2012 DFB-Pokal final
- Match programme cover
- Event: 2011–12 DFB-Pokal
| Borussia Dortmund | Bayern Munich |
| 5 | 2 |
- Date: 12 May 2012
- Venue: Olympiastadion, Berlin
- Referee: Peter Gagelmann (Bremen)
- Attendance: 75,708
- Weather: Clear 11 °C (52 °F) 41% humidity

= 2012 DFB-Pokal final =

Association football match

The 2011–12 DFB-Pokal, the 62nd season of Germany's premier football cup competition, came to a close on 12 May 2012 when Borussia Dortmund played against Bayern Munich at the Olympiastadion in Berlin.

Borussia Dortmund won 5–2, their third DFB-Pokal triumph and the completion of their first Bundesliga and DFB-Pokal double.

==Route to the final==
The DFB-Pokal began with 64 teams in a single-elimination knockout cup competition. There were a total of five rounds leading up to the final.

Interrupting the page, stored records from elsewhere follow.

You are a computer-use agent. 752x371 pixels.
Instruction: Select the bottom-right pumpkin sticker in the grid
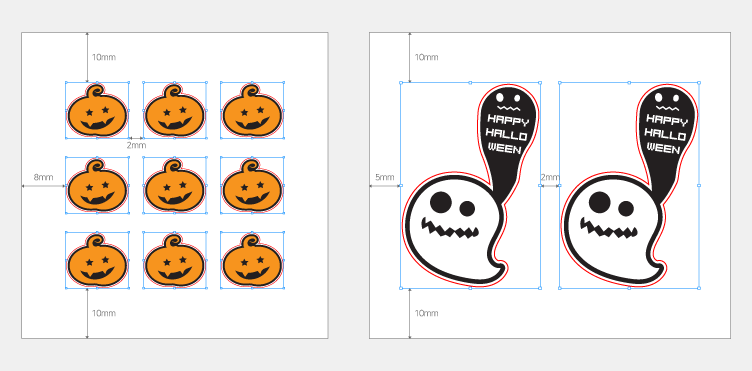[252, 260]
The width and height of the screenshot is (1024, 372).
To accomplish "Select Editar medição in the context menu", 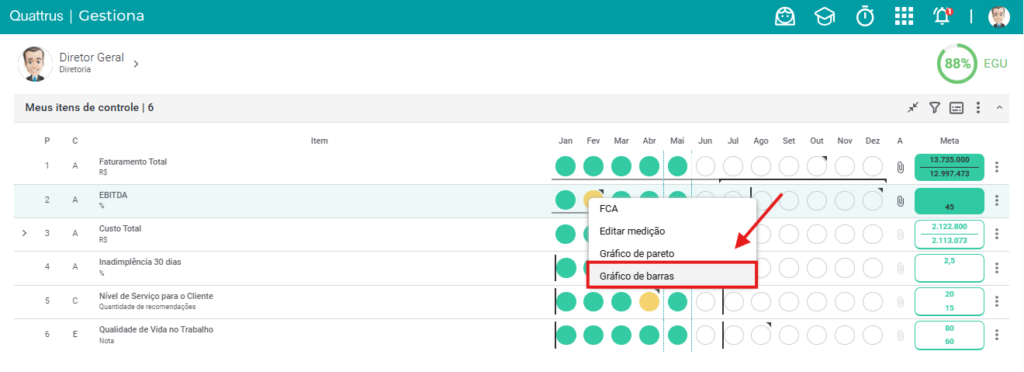I will (x=672, y=231).
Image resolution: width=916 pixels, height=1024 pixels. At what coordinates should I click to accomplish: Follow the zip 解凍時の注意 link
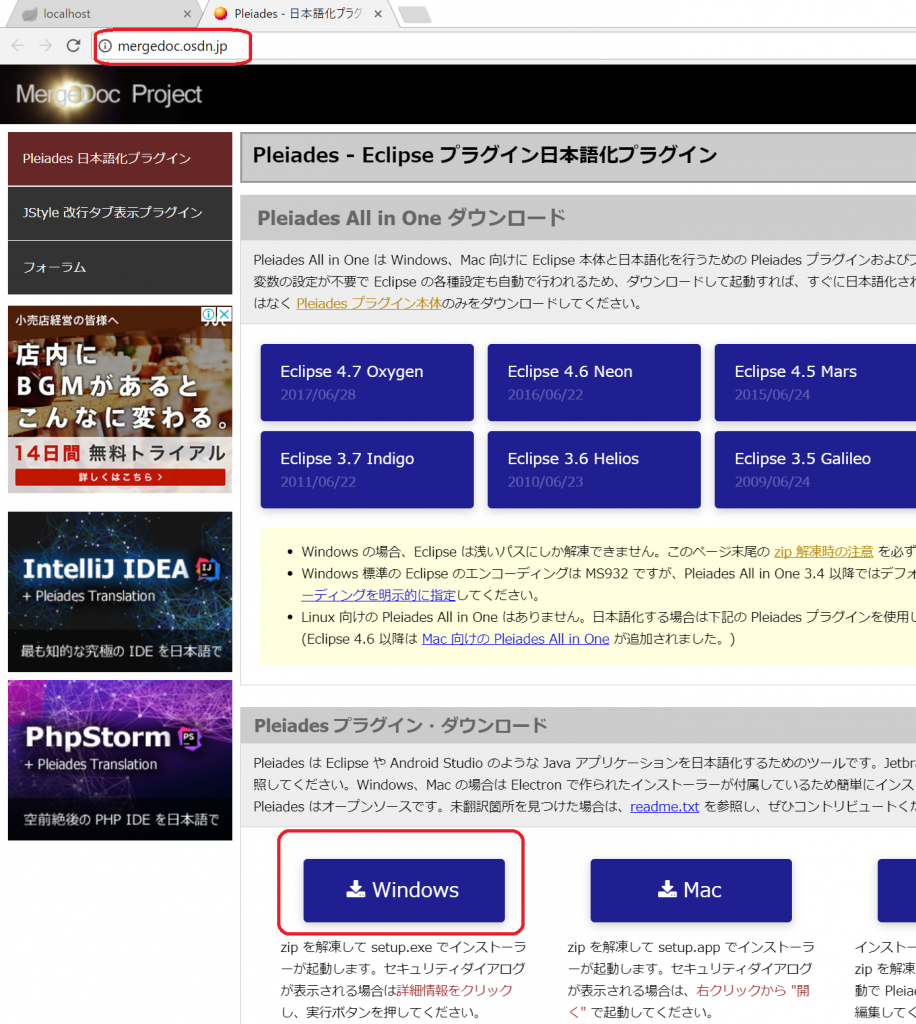click(823, 551)
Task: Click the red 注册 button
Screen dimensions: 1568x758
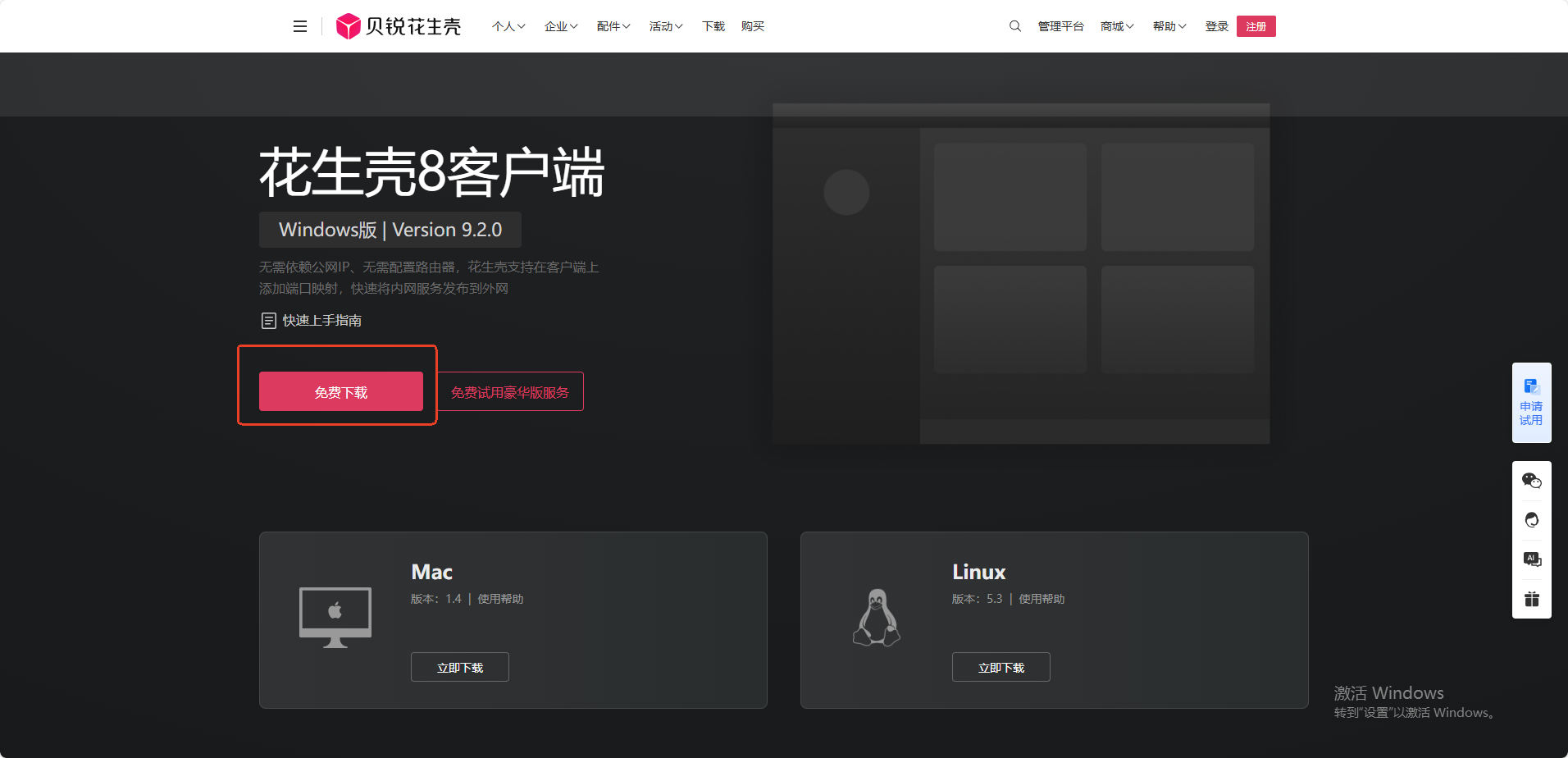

Teams were drawn against each other, and the winner after 90 minutes would advance. If still tied, 30 minutes of extra time was played. If the score was still level, a penalty shoot-out was used to determine the winner.

Note: In all results below, the score of the finalist is given first (H: home; A: away).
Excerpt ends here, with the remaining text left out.